Educación al turismo

Después de un par de semanas en Corfú siguiendo las huellas literarias de la familia Durrell, este verano también he llegado a la Costa del Sol, donde la familia de mi marido pasa las vacaciones.

Como un náufrago en el mar del turismo masivo, me he perdido entre decenas de complejos turísticos idénticos, sin centro ni historia, donde la plaza principal es el supermercado abarrotado de turistas sin camiseta y bares que ofrecen cerveza a todas horas.

Entre circunvalaciones que hay que cruzar a pie para ir a la playa, restaurantes chinos y dentistas baratos para extranjeros, he encontrado refugio en paseos solitarios al amanecer, empujando el cochecito de mi hija entre aparcamientos y urbanizaciones, sin dejar de preguntarme el porqué de tanto desperdicio de belleza y de Mediterráneo.

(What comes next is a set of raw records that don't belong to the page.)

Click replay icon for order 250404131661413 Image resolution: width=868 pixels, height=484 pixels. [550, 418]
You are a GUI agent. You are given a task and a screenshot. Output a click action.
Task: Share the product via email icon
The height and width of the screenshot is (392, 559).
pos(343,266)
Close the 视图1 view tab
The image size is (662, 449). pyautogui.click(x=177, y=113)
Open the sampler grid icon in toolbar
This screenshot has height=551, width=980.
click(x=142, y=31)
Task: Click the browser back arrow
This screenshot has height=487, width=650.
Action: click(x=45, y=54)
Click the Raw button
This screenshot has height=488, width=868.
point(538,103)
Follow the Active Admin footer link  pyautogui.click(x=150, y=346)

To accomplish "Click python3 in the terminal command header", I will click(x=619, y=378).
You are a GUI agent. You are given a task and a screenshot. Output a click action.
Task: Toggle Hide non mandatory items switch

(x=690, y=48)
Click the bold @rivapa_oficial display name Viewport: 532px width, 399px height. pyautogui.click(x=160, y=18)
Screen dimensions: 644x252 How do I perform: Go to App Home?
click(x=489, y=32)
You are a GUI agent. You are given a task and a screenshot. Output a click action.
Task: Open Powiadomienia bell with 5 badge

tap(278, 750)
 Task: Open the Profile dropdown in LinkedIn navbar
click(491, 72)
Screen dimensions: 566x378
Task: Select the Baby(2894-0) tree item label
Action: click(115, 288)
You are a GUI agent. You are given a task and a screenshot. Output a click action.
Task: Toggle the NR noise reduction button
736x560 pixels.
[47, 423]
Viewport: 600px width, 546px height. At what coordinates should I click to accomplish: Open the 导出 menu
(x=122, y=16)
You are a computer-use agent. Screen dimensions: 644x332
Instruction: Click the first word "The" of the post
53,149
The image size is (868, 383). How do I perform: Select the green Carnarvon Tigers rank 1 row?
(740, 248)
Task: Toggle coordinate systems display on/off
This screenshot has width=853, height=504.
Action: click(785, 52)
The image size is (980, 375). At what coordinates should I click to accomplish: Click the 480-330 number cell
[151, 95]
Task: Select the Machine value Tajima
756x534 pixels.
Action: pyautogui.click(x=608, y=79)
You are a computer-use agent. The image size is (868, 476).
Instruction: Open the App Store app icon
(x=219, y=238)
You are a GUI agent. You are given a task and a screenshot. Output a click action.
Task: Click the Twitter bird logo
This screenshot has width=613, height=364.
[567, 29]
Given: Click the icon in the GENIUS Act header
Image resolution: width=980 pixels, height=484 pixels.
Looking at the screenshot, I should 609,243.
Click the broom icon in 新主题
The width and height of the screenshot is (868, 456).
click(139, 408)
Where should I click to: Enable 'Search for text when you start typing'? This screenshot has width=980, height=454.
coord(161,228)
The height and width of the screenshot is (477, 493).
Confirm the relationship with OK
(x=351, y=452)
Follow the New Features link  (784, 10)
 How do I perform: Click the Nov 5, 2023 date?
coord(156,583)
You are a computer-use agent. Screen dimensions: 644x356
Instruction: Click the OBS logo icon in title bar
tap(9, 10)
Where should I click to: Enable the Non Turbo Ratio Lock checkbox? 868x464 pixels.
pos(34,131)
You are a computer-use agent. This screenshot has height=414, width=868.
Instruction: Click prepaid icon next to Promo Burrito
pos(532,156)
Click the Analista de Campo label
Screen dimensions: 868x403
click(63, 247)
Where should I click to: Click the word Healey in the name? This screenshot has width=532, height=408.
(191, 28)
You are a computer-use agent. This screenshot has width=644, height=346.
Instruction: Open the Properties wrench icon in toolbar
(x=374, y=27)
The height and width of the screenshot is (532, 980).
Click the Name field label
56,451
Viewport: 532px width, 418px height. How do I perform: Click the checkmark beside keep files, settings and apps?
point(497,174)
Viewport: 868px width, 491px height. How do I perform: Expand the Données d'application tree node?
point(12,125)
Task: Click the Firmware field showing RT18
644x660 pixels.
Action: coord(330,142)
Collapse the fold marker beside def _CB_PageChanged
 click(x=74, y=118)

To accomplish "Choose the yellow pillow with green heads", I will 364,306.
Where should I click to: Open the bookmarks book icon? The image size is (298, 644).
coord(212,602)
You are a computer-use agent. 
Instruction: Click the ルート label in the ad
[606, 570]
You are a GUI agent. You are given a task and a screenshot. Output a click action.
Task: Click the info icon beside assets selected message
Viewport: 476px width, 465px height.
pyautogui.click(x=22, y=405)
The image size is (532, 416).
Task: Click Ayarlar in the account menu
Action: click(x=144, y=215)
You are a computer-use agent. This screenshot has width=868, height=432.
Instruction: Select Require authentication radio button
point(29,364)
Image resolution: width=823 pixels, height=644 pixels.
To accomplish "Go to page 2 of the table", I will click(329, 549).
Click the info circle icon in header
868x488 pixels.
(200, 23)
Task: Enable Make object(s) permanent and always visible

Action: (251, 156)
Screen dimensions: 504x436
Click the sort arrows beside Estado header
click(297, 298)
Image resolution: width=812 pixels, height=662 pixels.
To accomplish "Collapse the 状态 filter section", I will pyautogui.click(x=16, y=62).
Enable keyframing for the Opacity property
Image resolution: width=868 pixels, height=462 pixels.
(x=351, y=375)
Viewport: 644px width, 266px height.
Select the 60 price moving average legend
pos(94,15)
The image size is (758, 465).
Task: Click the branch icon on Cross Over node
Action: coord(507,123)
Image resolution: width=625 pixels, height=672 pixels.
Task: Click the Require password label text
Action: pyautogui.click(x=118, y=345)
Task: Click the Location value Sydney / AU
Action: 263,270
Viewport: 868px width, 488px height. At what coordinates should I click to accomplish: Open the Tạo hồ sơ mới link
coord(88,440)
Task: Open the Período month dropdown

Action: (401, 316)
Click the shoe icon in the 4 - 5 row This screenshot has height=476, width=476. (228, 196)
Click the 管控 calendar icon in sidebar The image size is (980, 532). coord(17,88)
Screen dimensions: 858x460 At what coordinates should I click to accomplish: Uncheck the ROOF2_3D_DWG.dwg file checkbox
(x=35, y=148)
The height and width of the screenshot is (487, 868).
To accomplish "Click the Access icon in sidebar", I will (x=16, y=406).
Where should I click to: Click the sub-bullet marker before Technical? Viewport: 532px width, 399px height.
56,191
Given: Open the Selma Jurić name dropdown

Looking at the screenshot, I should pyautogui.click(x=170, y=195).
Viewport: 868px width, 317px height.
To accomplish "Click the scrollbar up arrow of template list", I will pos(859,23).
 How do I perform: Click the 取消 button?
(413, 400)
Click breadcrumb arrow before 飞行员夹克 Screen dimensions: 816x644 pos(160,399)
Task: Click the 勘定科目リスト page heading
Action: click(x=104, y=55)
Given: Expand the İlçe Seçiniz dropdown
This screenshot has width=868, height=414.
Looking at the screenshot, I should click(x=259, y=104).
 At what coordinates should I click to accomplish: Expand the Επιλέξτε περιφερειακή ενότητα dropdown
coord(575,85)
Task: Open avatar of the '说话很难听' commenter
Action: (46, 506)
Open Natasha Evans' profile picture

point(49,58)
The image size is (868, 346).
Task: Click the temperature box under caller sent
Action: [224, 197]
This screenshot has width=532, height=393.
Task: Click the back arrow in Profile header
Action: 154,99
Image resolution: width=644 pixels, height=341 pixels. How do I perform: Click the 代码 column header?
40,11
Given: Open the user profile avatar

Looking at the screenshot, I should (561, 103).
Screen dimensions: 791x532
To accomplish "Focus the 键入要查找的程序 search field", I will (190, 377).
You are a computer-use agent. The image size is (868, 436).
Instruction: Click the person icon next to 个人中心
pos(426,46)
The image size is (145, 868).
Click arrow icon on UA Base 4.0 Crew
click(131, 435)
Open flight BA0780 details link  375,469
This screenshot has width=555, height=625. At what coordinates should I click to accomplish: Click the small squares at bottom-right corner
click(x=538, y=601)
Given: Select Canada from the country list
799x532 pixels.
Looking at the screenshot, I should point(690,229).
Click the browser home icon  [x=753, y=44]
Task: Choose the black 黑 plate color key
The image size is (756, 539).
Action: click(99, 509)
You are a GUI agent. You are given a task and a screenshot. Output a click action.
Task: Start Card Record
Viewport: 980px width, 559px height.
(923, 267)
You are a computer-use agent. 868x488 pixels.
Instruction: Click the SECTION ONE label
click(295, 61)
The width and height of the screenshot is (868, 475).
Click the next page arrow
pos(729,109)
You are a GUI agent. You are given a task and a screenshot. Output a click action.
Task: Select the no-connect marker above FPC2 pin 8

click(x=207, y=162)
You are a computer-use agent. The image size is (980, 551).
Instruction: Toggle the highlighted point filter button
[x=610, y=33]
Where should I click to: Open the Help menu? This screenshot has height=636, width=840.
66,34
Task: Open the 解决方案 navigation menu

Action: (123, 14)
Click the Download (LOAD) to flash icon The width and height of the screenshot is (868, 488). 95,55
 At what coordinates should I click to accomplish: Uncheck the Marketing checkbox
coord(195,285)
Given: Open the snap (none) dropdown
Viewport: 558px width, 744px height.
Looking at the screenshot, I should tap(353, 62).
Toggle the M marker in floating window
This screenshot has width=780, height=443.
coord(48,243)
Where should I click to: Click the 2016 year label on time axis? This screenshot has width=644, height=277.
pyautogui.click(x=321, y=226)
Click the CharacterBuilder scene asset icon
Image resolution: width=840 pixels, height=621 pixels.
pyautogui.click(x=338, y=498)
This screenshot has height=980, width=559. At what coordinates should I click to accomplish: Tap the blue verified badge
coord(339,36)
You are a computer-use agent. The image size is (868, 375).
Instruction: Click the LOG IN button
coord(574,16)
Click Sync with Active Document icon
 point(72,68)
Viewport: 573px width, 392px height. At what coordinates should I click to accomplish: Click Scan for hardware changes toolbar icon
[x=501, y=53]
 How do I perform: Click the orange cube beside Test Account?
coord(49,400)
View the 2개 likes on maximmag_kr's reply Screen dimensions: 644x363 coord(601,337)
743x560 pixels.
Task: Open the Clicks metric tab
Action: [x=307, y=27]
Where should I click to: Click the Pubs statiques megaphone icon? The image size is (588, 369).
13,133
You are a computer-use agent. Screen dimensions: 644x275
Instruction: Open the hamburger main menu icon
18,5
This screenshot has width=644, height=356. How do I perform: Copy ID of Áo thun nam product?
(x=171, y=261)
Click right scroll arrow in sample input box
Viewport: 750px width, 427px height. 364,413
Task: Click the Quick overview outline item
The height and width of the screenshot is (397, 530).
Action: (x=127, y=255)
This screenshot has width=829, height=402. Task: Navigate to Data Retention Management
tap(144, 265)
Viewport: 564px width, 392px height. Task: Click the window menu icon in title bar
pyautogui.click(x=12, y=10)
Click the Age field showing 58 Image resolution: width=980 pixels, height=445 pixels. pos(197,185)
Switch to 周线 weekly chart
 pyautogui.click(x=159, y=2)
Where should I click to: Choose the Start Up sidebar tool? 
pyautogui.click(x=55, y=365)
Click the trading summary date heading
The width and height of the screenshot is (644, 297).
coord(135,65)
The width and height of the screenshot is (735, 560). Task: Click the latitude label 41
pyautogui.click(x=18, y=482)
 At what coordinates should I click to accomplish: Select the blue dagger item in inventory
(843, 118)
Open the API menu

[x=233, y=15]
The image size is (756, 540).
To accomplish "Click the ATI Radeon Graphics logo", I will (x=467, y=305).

Frente a los cientos de kilómetros del sur de España donde, desde los años sesenta, el volcán del turismo masivo ha vomitado toneladas de cemento, es imposible no pensar en el mito de Ícaro, el desafortunado hijo de Dédalo, el arquitecto del laberinto de Cnosos: por acercarse demasiado al sol, el pobre terminó quemado. En el caso de la desmesura turística que infesta las costas, no solo de España sino de toda Europa, lo que se reduce a cenizas por el ansia de sol es la maravilla y la armonía, devoradas por apartamentos turísticos diseñados por arquitectos mucho más perversos que el antiguo Dédalo.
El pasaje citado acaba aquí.